DATASET EXCERPTS below:
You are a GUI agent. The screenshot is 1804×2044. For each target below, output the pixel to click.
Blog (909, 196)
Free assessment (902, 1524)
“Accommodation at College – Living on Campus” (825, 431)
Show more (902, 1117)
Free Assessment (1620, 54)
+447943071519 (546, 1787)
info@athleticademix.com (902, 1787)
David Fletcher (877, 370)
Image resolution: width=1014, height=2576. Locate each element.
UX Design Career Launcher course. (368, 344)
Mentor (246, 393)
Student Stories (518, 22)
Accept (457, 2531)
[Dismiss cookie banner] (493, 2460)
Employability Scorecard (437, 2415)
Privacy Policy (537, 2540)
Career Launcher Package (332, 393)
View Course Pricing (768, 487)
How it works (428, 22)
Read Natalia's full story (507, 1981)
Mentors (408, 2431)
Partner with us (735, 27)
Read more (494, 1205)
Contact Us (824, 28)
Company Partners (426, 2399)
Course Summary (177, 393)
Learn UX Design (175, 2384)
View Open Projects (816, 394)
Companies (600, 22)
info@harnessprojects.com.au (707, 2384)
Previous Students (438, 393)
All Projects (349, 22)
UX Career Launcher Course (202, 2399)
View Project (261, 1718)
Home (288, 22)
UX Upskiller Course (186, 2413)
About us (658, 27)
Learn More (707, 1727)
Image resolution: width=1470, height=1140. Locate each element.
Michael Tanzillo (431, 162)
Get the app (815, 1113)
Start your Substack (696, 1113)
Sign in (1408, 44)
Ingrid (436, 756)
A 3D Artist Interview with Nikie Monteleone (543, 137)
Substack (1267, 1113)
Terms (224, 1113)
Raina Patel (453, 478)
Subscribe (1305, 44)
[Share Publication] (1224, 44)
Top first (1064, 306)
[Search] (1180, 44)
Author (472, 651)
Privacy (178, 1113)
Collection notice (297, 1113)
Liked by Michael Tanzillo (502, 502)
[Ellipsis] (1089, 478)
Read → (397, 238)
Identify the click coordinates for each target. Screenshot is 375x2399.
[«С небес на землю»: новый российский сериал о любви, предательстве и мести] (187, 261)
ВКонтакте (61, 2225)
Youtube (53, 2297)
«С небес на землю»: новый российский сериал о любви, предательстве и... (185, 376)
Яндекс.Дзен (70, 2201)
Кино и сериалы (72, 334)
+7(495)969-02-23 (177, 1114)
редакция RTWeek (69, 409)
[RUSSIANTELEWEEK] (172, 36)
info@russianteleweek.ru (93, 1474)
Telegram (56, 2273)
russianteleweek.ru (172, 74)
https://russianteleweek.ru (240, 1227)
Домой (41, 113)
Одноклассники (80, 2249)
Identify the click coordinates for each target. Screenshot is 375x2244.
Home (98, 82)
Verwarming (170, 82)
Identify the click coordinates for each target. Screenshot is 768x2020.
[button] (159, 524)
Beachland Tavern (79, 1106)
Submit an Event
End of DATASET EXCERPTS.
• REQUIREMENT: Would you please repeat all the entries exactly as written?

• EXERCISE ANSWER:
You are a GUI agent. The screenshot is 1804×2044. For each target below, output the pixel to click.
Blog (909, 196)
Free assessment (902, 1524)
“Accommodation at College – Living on Campus” (825, 431)
Show more (902, 1117)
Free Assessment (1620, 54)
+447943071519 (546, 1787)
info@athleticademix.com (902, 1787)
David Fletcher (877, 370)
Image resolution: width=1014, height=2576. Locate each element.
UX Design Career Launcher course. (368, 344)
Mentor (246, 393)
Student Stories (518, 22)
Accept (457, 2531)
[Dismiss cookie banner] (493, 2460)
Employability Scorecard (437, 2415)
Privacy Policy (537, 2540)
Career Launcher Package (332, 393)
View Course Pricing (768, 487)
How it works (428, 22)
Read Natalia's full story (507, 1981)
Mentors (408, 2431)
Partner with us (735, 27)
Read more (494, 1205)
Contact Us (824, 28)
Company Partners (426, 2399)
Course Summary (177, 393)
Learn UX Design (175, 2384)
View Open Projects (816, 394)
Companies (600, 22)
info@harnessprojects.com.au (707, 2384)
Previous Students (438, 393)
All Projects (349, 22)
UX Career Launcher Course (202, 2399)
View Project (261, 1718)
Home (288, 22)
UX Upskiller Course (186, 2413)
About us (658, 27)
Learn More (707, 1727)
Image resolution: width=1470, height=1140. Locate each element.
Michael Tanzillo (431, 162)
Get the app (815, 1113)
Start your Substack (696, 1113)
Sign in (1408, 44)
Ingrid (436, 756)
A 3D Artist Interview with Nikie Monteleone (543, 137)
Substack (1267, 1113)
Terms (224, 1113)
Raina Patel (453, 478)
Subscribe (1305, 44)
[Share Publication] (1224, 44)
Top first (1064, 306)
[Search] (1180, 44)
Author (472, 651)
Privacy (178, 1113)
Collection notice (297, 1113)
Liked by Michael Tanzillo (502, 502)
[Ellipsis] (1089, 478)
Read → (397, 238)
Identify the click coordinates for each target. Screenshot is 375x2399.
[«С небес на землю»: новый российский сериал о любви, предательстве и мести] (187, 261)
ВКонтакте (61, 2225)
Youtube (53, 2297)
«С небес на землю»: новый российский сериал о любви, предательстве и... (185, 376)
Яндекс.Дзен (70, 2201)
Кино и сериалы (72, 334)
+7(495)969-02-23 (177, 1114)
редакция RTWeek (69, 409)
[RUSSIANTELEWEEK] (172, 36)
info@russianteleweek.ru (93, 1474)
Telegram (56, 2273)
russianteleweek.ru (172, 74)
https://russianteleweek.ru (240, 1227)
Домой (41, 113)
Одноклассники (80, 2249)
Identify the click coordinates for each target. Screenshot is 375x2244.
Home (98, 82)
Verwarming (170, 82)
Identify the click coordinates for each target. Screenshot is 768x2020.
[button] (159, 524)
Beachland Tavern (79, 1106)
Submit an Event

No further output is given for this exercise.